Corymbia torta

Scientific classification
- Kingdom: Plantae
- Clade: Tracheophytes
- Clade: Angiosperms
- Clade: Eudicots
- Clade: Rosids
- Order: Myrtales
- Family: Myrtaceae
- Genus: Corymbia
- Species: C. torta
- Binomial name: Corymbia torta K.D.Hill & L.A.S.Johnson

= Corymbia torta =

- Genus: Corymbia
- Species: torta
- Authority: K.D.Hill & L.A.S.Johnson

Species of plant

Corymbia torta is a species of tree that is endemic to the Kimberley region of Western Australia. It has smooth bark, lance-shaped adult leaves, flower buds in groups of three or seven, creamy white flowers and cup-shaped, cylindrical or barrel-shaped fruit.

==Description==
Corymbia torta is a tree that typically grows to a height of 12 to 15 m and forms a lignotuber. It has smooth, sometimes powdery white, cream-coloured or pale grey bark that is shed from the tree in thin scales. The adult leaves are arranged alternately, lance-shaped, wavy and twisted, the same shade of glossy green on both sides, 70-175 mm long and 7-25 mm wide, tapering to a flattened or channelled petiole 5-22 mm long. The flowers are borne on the ends of branchlets on a branched peduncle, each branch of the peduncle with three or seven buds on pedicels 2-7 mm long. Mature buds are pear-shaped to spherical, 5-6 mm long and 3-4 mm wide with a rounded to flattened operculum. Flowering has been observed in November and the flowers are creamy white. The fruit is a woody cup-shaped, cylindrical or barrel-shaped fruit 6-9 mm long and 5-9 mm wide with the valves enclosed in the fruit.

==Taxonomy and naming==
Corymbia torta was first formally described in 1995 by Ken Hill and Lawrie Johnson in the journal Telopea from specimens collected in 1999 by Hill and Leonie Stanberg, near Mount Jameson on the upper Drysdale River. The specific epithet (torta) is from the Latin tortus meaning "twisted", referring to the adult leaves.

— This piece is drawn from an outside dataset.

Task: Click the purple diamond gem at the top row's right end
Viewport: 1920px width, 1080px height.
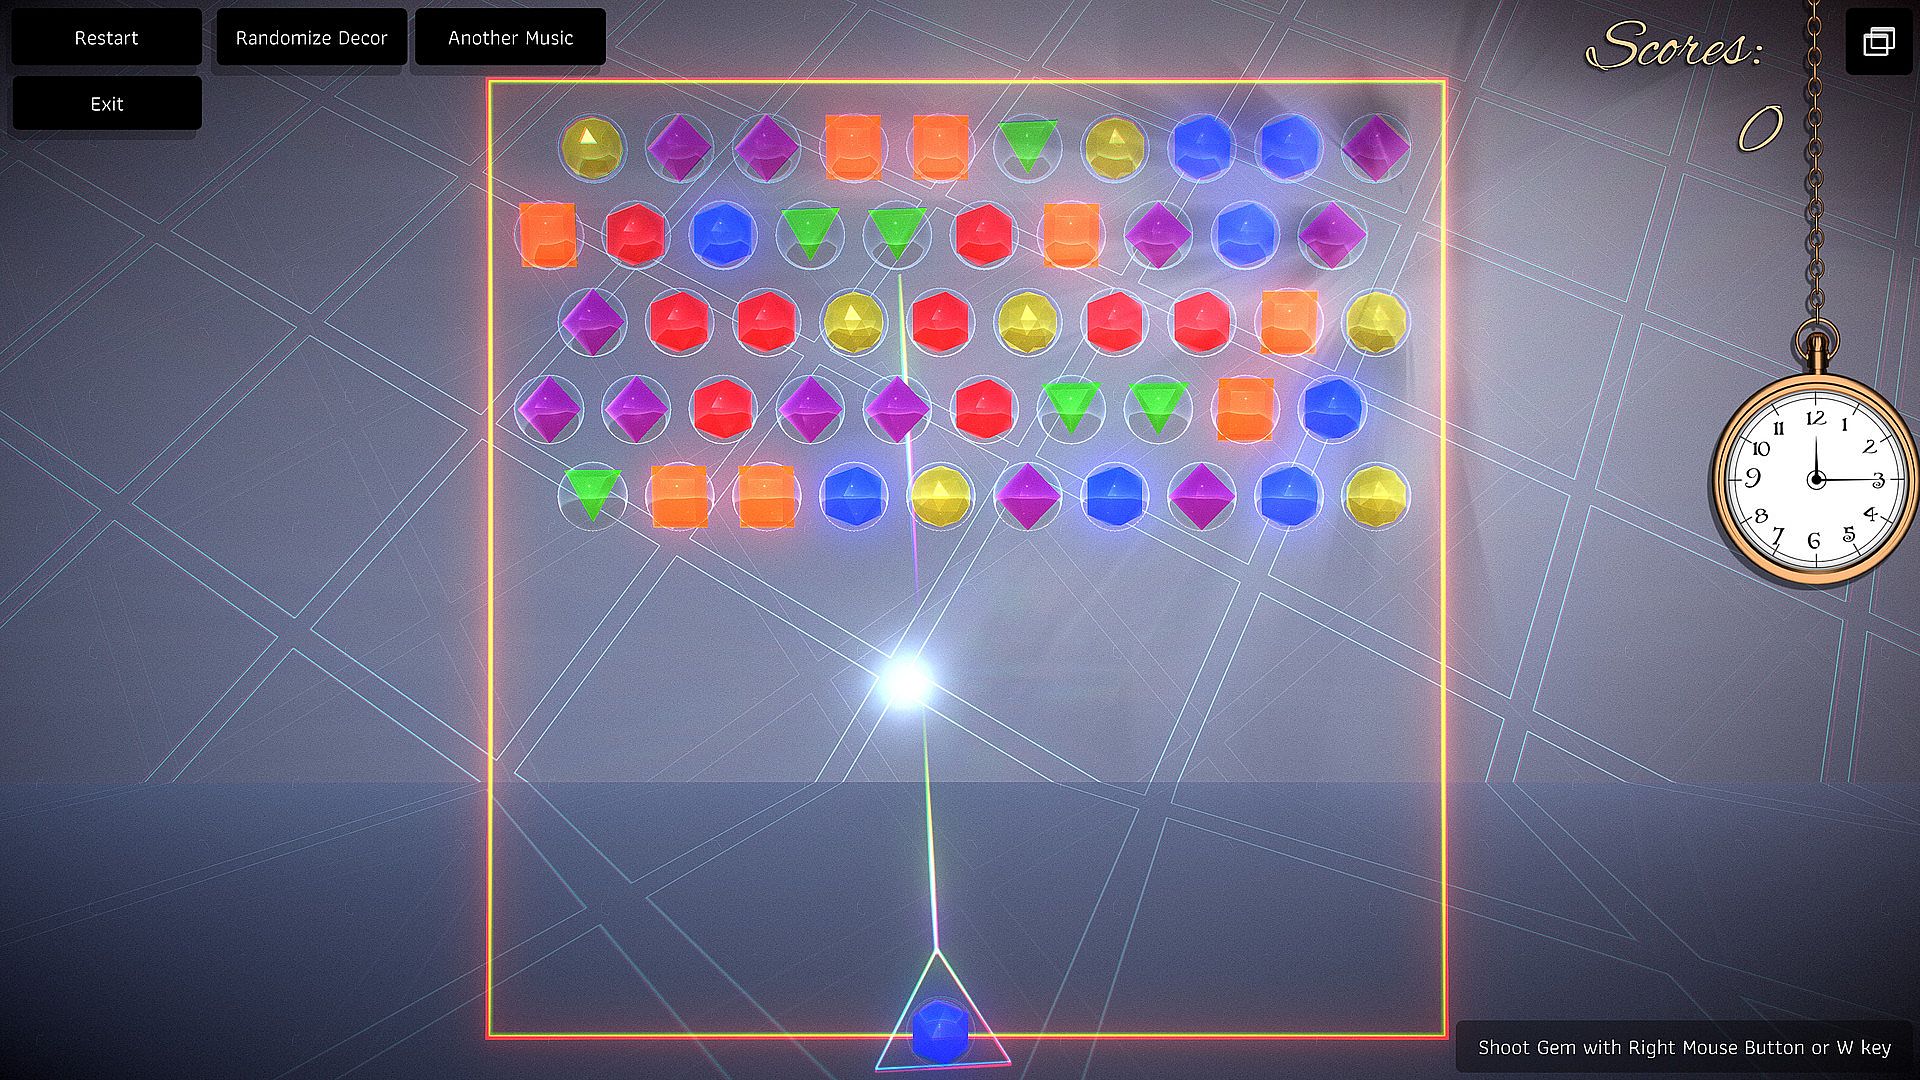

In the same journal paper, Hill and Johnson described three subspecies and the names are accepted by the Australian Plant Census:
- Corymbia torta subsp. allanii K.D.Hill & L.A.S.Johnson;
- Corymbia torat subsp. mixtifolia K.D.Hill & L.A.S.Johnson;
- Corymbia torta K.D.Hill & L.A.S.Johnson subsp. torta.

==Distribution and habitat==
This eucalypt is found in the Wunaamin Miliwundi Ranges, Mitchell River National Park and Drysdale River National Park in the Central Kimberley and Northern Kimberley biogeographic regions It grows in skeletal sandy soils over sandstone or granite.

==Conservation status==
All three subspecies of C. torta are classified as "not threatened" by the Western Australian Government Department of Parks and Wildlife.